5.   Restrictive Covenants
     (a) Executive acknowledges and agrees (i) that the services to be rendered by Executive for the Company are of a special, unique, extraordinary and personal character, (ii) that Executive has and will continue to develop a personal acquaintance and relationship with one or more of the Company’s customers, employees, suppliers and independent contractors, which may constitute the Company’s primary or only contact with such customers, employees, suppliers and independent contractors, and (iii) that Executive will be uniquely identified by customers, employees, suppliers, independent contractors and retail consumers with the Company’s products. Consequently, Executive agrees that it is fair, reasonable and necessary for the protection of the business, operations, assets and reputation of the Company that Executive makes the covenants contained in this Section 8.

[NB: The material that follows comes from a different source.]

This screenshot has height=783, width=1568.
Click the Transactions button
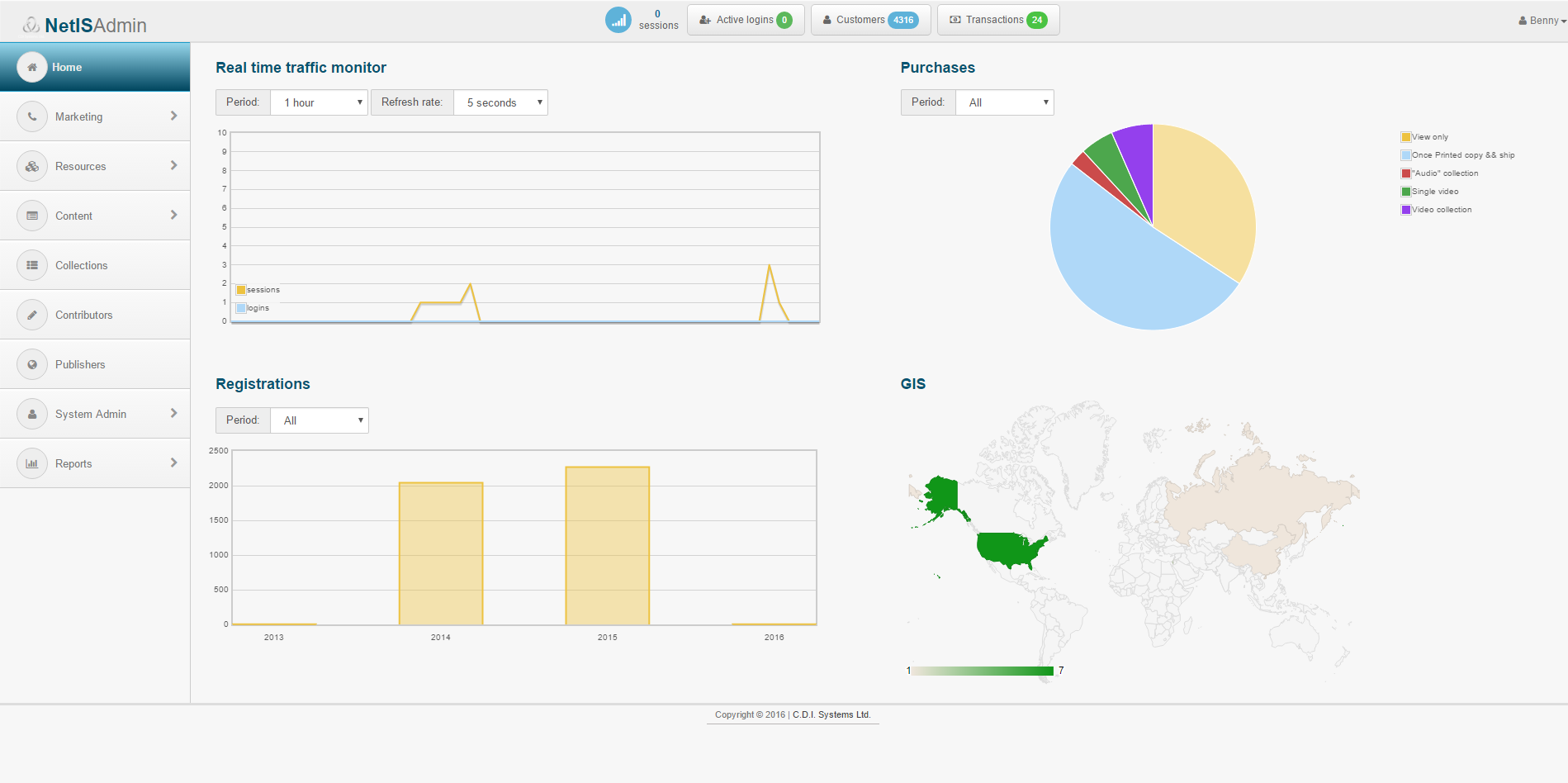(997, 20)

     (b) Executive agrees that, during the Employment Period and for a period of 18 months thereafter, Executive shall not, directly or indirectly, own, manage, operate, join, control, participate in, invest in or otherwise be connected or associated with, in any manner, including as an officer, director, employee, partner, consultant, advisor, proprietor, trustee or investor, any Competing Business in the United States; provided however that nothing contained in this Section 5(b) shall prevent Executive from owning less than 2% of the voting stock of a publicly held corporation for investment purposes. For purposes of this Section 5(b), the term “Competing Business” shall mean any of the companies or their respective affiliates that, during the term of this Agreement, Company discloses in the proxy as peer group companies. For illustrative purposes, the current proxy peer group companies are listed in Exhibit A.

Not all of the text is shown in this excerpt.